QbD is all about measuring against a set of profiles. While engineers can adapt some current tools to cells, they must also create new technologies, said Yonatan Lipsitz, a bioprocess engineer trainedat University of Toronto's stem cell bioengineering lab. This is because current methods cannot provide all the data needed to ensure that cells, notorious for responding to their environment by changing in unexpected ways, were not adversely affected by the altered conditions of each stage of the production process.

"We need to adapt the bioreactor technologies currently used in other fields," Lipsitz said. "People are trying to figure out how you can get cells that are quite sensitive to their environment to grow in a large bioreactor format. That's the scale-up challenge.

"The other piece is scaling out, or figuring out how to efficiently run a large number of small bioreactors and get the same outcomes from all of them. You'll also need to see new technologies in the separation of cells, so you can harvest the products in a way that keeps the cells alive, healthy, and doing what you need them to do," he said.

Then there is the need for new analytical technologies. Classic biopharmaceutical metrics can give you read-outs on different parameters of a cell during a process, but they cannot provide the "whole story," Lipsitz said.

"We are going to need different sensors or other analytical technologies that can give us more information about what cells are actually doing and experiencing during the production process," he explained. "That way we can make sure the cells are meeting the critical quality attributes."
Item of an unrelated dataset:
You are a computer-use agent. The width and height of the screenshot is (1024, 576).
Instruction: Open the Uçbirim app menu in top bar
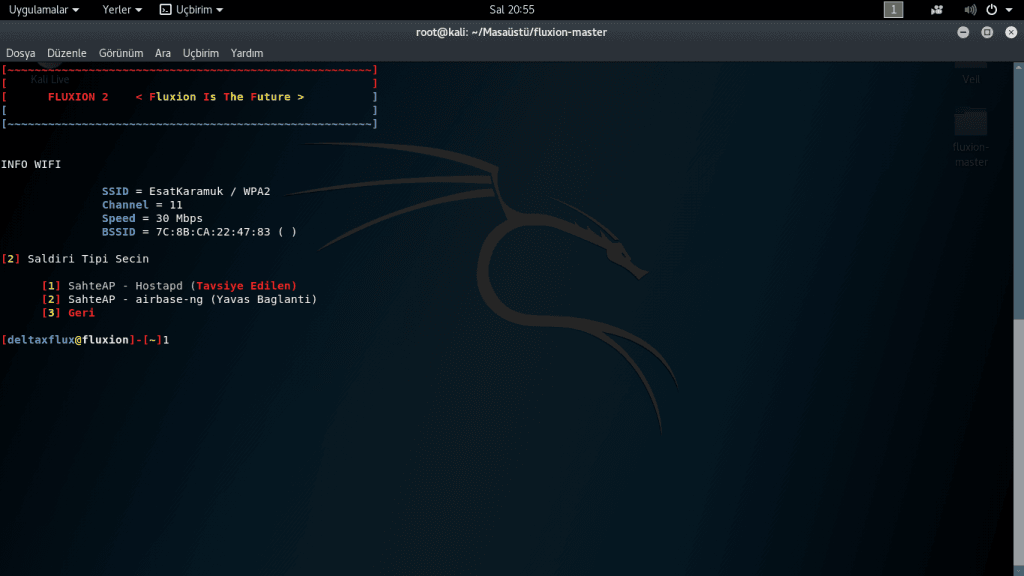[x=191, y=10]
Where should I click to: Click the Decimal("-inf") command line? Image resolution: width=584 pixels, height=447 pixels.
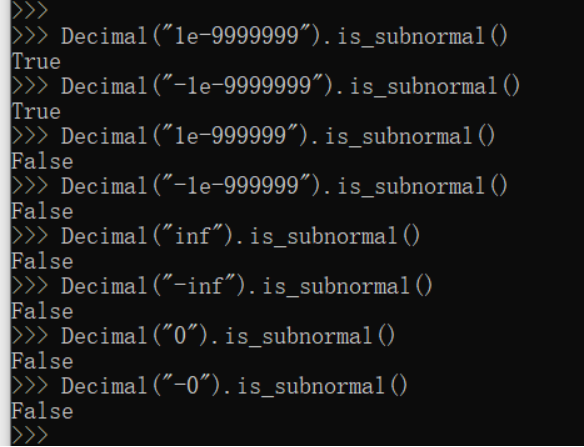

Using the QbD framework can help biomedical engineers, both on the bench and the manufacturing sides of the house, to create viable process lines for cell therapy products, Zandstra said. But he cautioned that manufacturing needs and capabilities must be addressed early on in the development pipeline, even before late stage clinical trials, to help better define the key quality metrics that will govern mass production.

That starts when engineers truly understand the biology of the systems they are trying to mass-produce, Lipsitz added.

"This field is still in its infancy," he said. "People are finally solving a lot of the fundamental challenges inherent to cell manufacturing, and it's really exciting.

But a good process design needs to be augmented by biological understanding, biological modeling, and insight from biological data.

“You need to understand that this is a complex product, highly interactive with its environment, and not always so well understood,” he said. “If you don't, you won't be able to really look at the relationship between your critical quality attributes and what may be affecting them during manufacturing to find the right path forward."

Kayt Sukel is an independent technical writer based in Houston, TX.